フレイルの状態にある場合、身体的・精神的・社会的の3つの側面から総合的に働きかけることが大切です。
①食事
一人暮らしの高齢者は、一人で食事を取る孤食となりがちです。
孤食では食事の品数も減り、食べ食材も偏りやすくなります。
食欲も低下しやすく食べる量も減り、低栄養状態に陥りやすくなります。
そのため、積極的に友人や家族、地域の人などと食事の機会をつくり、低栄養を防いで心身の健康維持を保ちましょう。
筋肉を強く保つために、タンパク質を十分に摂ることも重要です。
②口腔ケア
加齢と共に口腔機能(噛む・飲み込む)が低下すると、硬い食材が食べられなくなり、むせやすくなります。
定期的に歯科健診を受けて口腔機能の低下を予防することや、噛みごたえのある食材を選んでよく噛んで食べることなどを意識し、食事の質を維持するようにしましょう。
③運動
厚生労働省は、「健康づくりのための身体活動指針」として、今より10分多く体を動かす「プラス・テン(+10)」の呼びかけを行っています。
出来るところから少しずつ、いつもより10分多く動かすように心がけて、運動の習慣を身に付けていきましょう。
④持病のコントロール
糖尿病や高血圧、腎臓病、心臓病、呼吸器疾患、整形外科的疾患などの慢性疾患がある場合には、悪化しないように良好な状態を保つことが大切です。
⑤感染症予防
高齢者の場合は、免疫力が低下していることが多いため、インフルエンザや肺炎などにかかりやすいといわれています。
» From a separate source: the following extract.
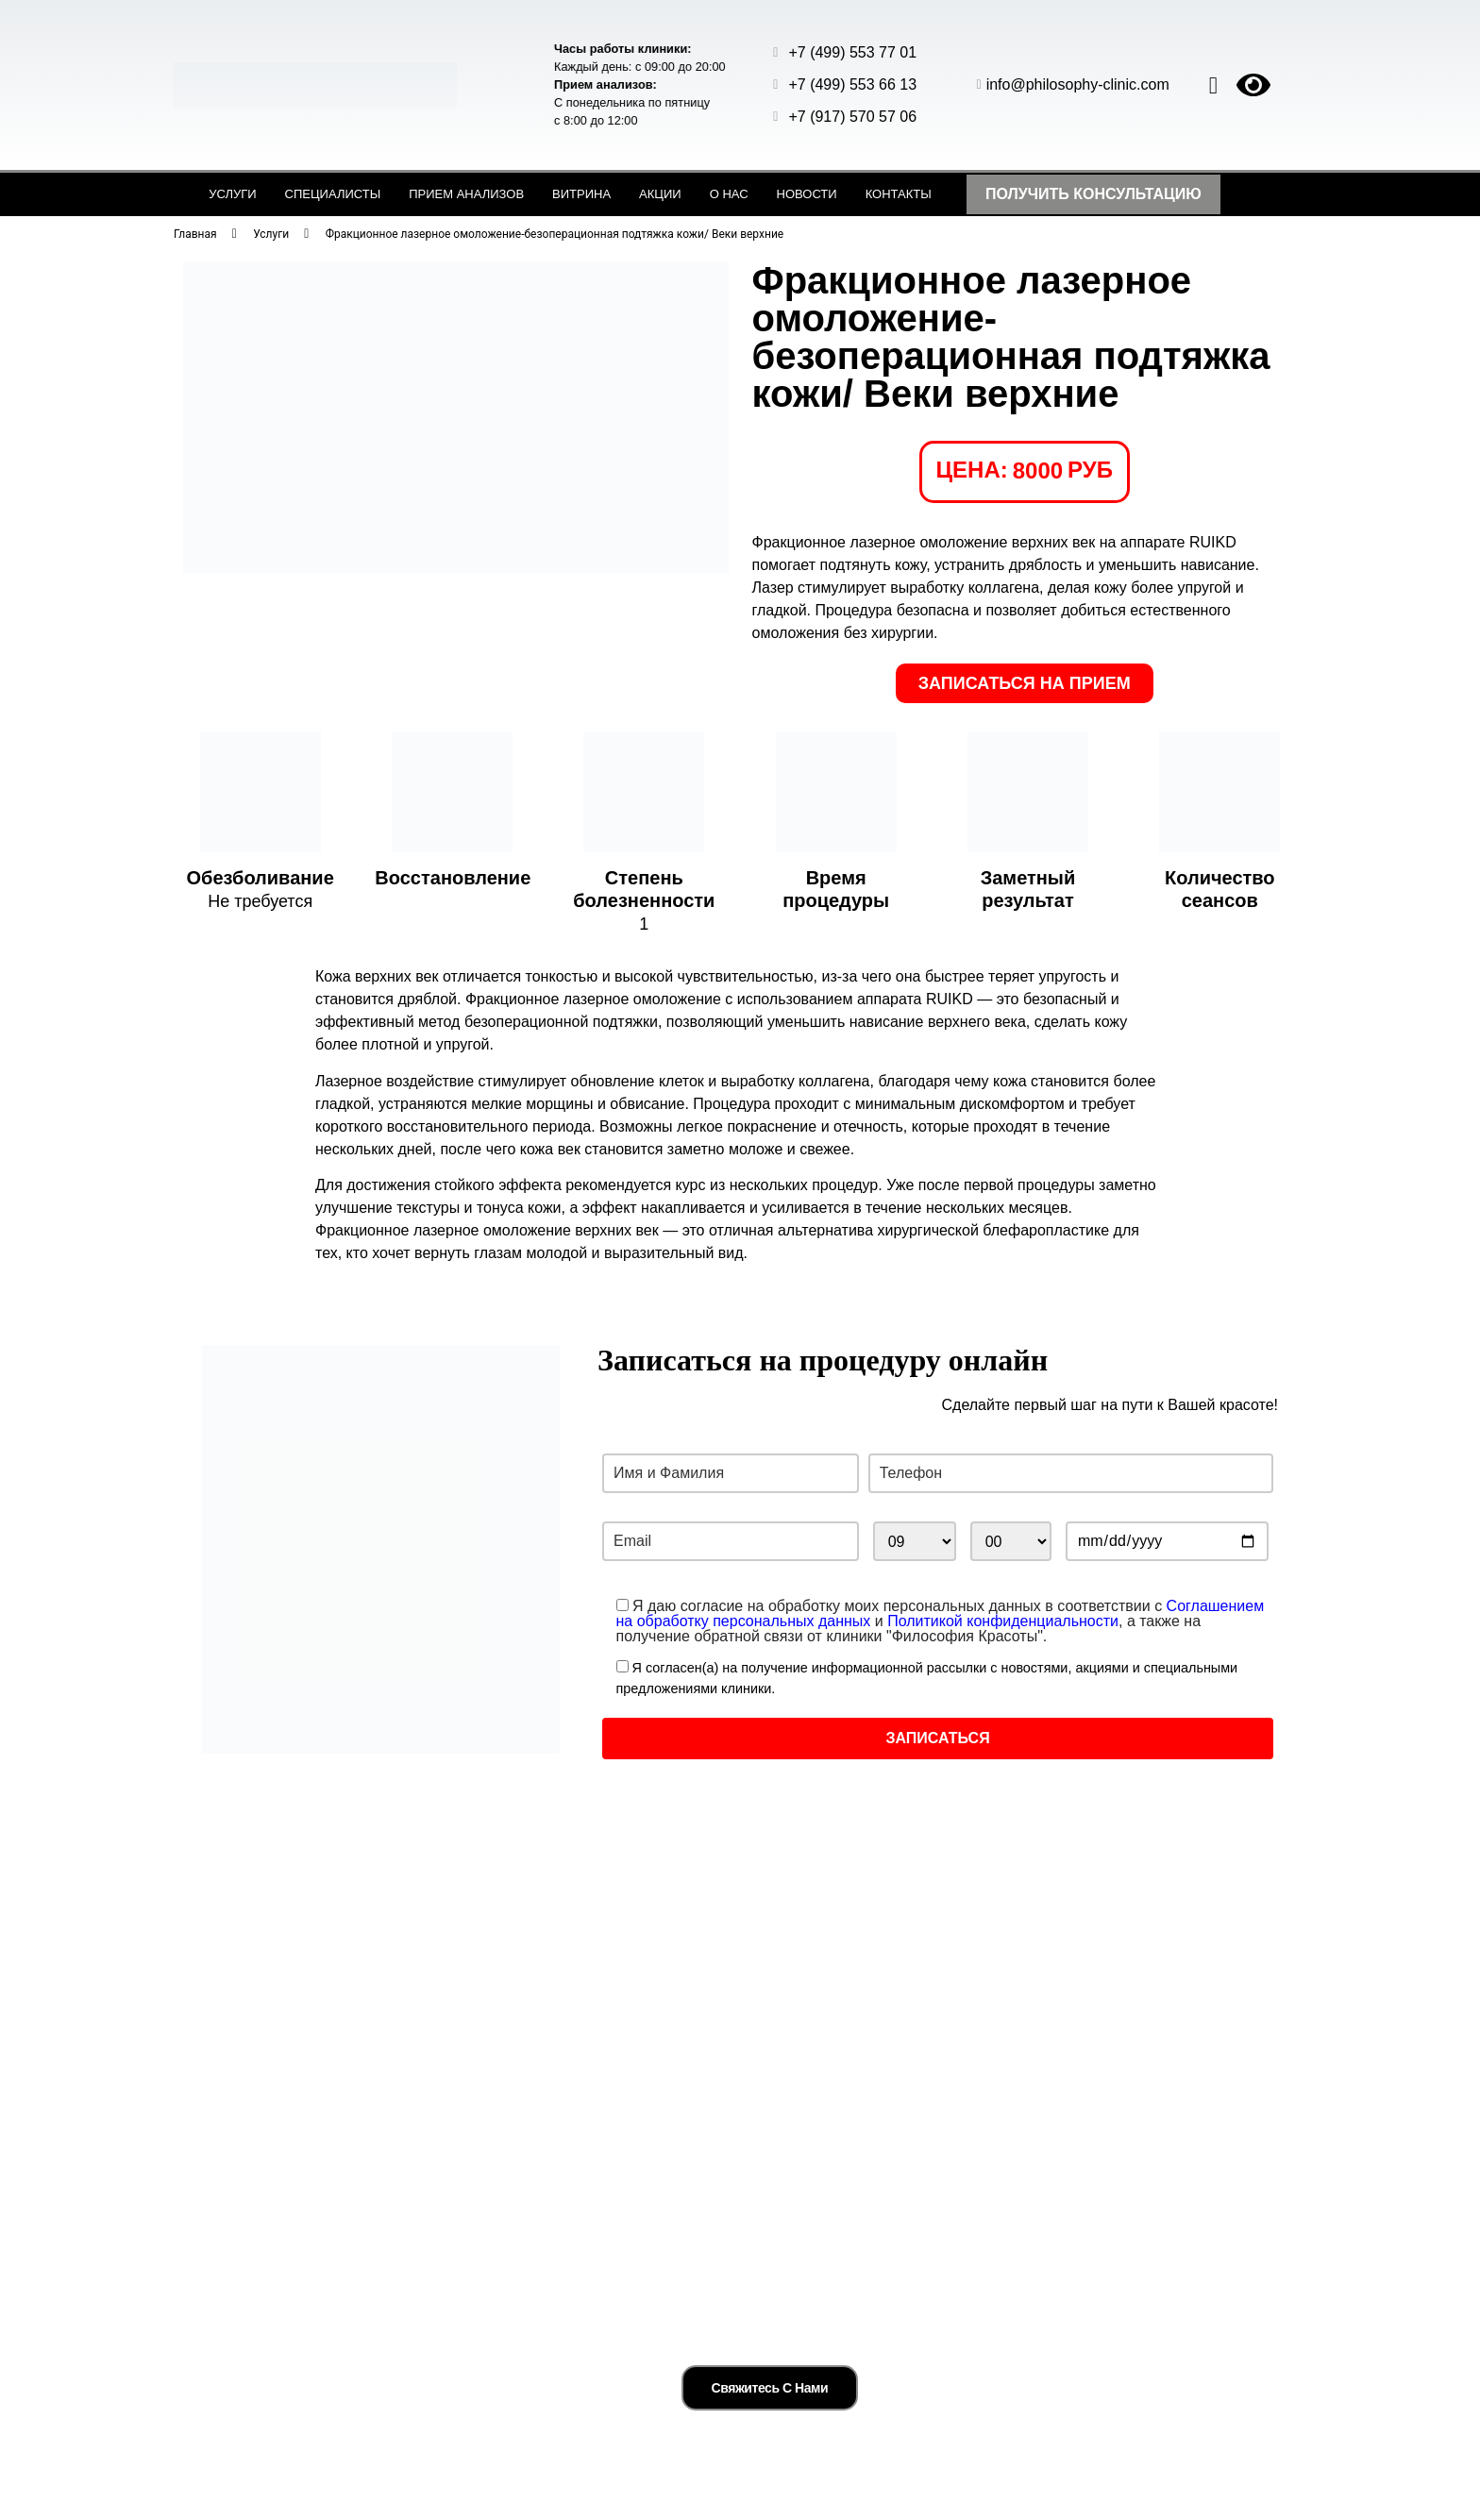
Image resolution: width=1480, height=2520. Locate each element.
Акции (660, 194)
インフルエンザや肺炎をきっかけに重症化して入院、さらには寝たきりになってしまうこともあります。
日頃から適度な運動やバランスの良い食事などにより感染症に強い体づくりをするだけではなく、インフルエンザワクチンや肺炎球菌ワクチンを接種して予防しましょう。
⑥社会活動への参加
社会とのつながりを持たずに家に閉じこもりがちになると、生活面や精神面などの他の側面までもが低下をきたし、フレイルが重症化してしまいます。
自分が得意なこと、出来ることを見つけて地域のボランティアなどに参加することで、生きがいややりがいを見出し、社会的な役割を再び取り戻して自信にもつながります。
活気や気力が湧き、いきいきと生活することで、心身ともに元気になります。
上記は、成人病予防対策研究会発行の「ほすぴ」より抜粋して記載しております。